Harris is great in this film. His dialogue sounded so natural that I’d guessed that some was improvised but the end credits showed the hand of Alan Plater so perhaps it was all scripted. Harris is cinema’s great shouter too. Pacino always sounds like he’s trying to rouse himself from a near somnambulistic state but Harris sounds for real, like he’s an actual threat. It’s exacerbated here by the sharp acoustics within the depths of the ship. The man is loud; you wouldn’t cross him, you’d just say yes to everything.
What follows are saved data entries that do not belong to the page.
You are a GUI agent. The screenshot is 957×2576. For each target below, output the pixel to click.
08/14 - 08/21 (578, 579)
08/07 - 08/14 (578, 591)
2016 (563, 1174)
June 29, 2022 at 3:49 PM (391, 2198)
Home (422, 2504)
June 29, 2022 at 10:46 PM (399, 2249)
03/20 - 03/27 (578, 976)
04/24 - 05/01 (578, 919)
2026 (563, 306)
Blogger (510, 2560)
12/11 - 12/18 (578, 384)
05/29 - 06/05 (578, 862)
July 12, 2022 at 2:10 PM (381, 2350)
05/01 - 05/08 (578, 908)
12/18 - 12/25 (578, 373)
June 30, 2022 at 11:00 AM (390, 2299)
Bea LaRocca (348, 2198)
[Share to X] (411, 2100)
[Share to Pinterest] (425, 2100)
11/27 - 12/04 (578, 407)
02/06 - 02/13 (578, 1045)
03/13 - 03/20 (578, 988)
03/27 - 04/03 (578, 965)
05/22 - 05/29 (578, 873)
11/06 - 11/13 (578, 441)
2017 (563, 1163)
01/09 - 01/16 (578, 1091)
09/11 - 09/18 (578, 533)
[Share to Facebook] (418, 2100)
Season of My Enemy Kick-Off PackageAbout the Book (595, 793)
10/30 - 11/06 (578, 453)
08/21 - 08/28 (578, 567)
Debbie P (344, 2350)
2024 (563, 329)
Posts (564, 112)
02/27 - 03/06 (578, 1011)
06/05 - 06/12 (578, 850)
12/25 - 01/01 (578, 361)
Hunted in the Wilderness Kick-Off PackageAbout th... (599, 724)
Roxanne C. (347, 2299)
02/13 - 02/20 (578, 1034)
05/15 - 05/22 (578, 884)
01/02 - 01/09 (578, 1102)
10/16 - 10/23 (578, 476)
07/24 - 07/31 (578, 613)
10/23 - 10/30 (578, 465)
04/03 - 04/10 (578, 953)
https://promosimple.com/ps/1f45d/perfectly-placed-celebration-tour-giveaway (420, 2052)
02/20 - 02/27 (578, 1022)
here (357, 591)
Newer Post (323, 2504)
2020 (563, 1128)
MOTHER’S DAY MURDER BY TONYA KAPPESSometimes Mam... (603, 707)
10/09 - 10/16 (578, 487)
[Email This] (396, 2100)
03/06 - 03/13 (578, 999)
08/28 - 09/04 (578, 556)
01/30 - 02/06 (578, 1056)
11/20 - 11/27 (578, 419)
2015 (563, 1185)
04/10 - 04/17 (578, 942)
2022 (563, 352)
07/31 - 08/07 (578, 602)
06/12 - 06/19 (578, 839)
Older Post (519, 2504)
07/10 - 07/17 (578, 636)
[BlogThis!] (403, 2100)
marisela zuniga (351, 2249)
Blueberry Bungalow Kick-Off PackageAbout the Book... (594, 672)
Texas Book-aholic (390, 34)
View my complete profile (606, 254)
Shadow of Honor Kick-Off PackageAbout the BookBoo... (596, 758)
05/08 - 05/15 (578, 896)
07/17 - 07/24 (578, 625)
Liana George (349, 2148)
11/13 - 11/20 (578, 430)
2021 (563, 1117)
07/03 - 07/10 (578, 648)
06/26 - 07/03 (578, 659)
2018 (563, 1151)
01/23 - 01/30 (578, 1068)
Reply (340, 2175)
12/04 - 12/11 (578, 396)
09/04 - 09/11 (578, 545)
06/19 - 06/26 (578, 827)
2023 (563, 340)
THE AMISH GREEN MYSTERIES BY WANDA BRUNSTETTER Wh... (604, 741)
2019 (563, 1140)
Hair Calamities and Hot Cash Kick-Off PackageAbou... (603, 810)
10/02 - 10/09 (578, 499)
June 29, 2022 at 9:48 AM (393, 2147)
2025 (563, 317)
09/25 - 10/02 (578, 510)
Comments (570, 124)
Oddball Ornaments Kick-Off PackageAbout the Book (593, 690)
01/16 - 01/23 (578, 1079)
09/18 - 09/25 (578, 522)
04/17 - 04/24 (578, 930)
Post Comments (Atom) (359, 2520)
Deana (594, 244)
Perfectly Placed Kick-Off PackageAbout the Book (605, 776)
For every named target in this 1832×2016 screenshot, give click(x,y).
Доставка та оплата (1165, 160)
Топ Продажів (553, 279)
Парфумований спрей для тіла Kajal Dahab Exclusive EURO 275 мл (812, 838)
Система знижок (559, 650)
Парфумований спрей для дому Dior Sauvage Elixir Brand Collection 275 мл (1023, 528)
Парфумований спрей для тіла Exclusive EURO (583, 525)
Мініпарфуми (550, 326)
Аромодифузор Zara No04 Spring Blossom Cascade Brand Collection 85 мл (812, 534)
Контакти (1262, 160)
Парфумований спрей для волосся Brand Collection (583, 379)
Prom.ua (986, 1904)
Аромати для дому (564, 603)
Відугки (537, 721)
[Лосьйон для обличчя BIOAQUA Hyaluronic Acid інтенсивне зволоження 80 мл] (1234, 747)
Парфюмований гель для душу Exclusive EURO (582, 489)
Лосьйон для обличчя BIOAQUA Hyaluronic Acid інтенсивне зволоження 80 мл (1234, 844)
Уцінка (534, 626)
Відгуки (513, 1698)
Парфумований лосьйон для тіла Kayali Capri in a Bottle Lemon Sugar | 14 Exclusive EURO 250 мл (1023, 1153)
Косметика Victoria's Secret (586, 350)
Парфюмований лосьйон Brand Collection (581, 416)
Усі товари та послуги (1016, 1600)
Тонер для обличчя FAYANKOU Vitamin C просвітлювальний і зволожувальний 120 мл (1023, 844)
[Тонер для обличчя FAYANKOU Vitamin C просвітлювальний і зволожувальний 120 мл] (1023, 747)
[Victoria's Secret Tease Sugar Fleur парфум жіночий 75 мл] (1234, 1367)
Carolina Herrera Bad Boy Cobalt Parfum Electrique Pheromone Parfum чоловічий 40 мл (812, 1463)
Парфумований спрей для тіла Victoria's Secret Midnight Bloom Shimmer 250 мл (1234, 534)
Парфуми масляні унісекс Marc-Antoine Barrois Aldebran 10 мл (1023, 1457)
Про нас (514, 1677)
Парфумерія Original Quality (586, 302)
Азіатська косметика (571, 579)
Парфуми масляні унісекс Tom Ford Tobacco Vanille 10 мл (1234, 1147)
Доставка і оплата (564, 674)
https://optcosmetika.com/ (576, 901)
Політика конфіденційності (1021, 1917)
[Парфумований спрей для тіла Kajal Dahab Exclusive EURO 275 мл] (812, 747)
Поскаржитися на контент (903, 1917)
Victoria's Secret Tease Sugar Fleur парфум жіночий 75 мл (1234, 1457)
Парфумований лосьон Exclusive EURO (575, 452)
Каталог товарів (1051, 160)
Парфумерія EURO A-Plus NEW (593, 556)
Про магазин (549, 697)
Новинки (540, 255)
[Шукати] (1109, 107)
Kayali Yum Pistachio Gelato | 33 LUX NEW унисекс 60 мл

The story’s inspired by a true event when a bomb hoax led to bomb disposal experts being flown onto the QEII in 1972. Harris and Hemmings’ characters led this group of experts, who then had to fight against awful weather and get on that boat to save the day. 2017 eyes get the pleasure of seeing a boat in a genuine fight against the elements as there was no CGI to help. The Wikipedia page says that a casting call went out for members of the public to go on a long cruise but that the boat was going to intentionally seek out the roughest weather possible. Anthony Hopkins is a detective back in London trying to save the people, which include his family, and it’s this tension, this cross-cutting that gives the film its impetus.
Regarding the casting, the film keeps its reveal close to its chest for as long as it can. Contractually obligated credits might normally be expected to show its hand, to the ‘heads’ in the audience, by giving the juicy part of the bomber to an actor who’d receive a ‘and’ credit prior to their name, like Tim Roth in ‘Reservoir Dogs’ or indicating Janet Leigh’s restricted time in ‘Psycho’. Here, you have three name character actors: Freddie Jones, Michael Hordern and Cyril Cusack as the possible bomber. Who could it be? Will they hang it around the neck of the usual 1970s bogey man demographic or will it be someone else?
If you’re in the UK, you might find ‘Juggernaut’ on Film4 rotation during daytime viewing as there’s no swearing, save for some uses of ‘bloody’ and no gore detail. It might be well worth a watch also for it’s signifiers for the 1970s: the haircuts; the smoking in-doors/at the workplace; and the amazing lack of traffic on the roads. At one point Hopkins and some police officers jump in a car and race to a nearby London address due to a phone trace. Sure, police might still do that now but not without loads of drivers trying to pitch up on the side of the road, letting them through. In 1973/1974, London roads almost look like they’ve got the traffic volume of villages in 2017. Almost heartbreaking if you think about it too much…so don’t.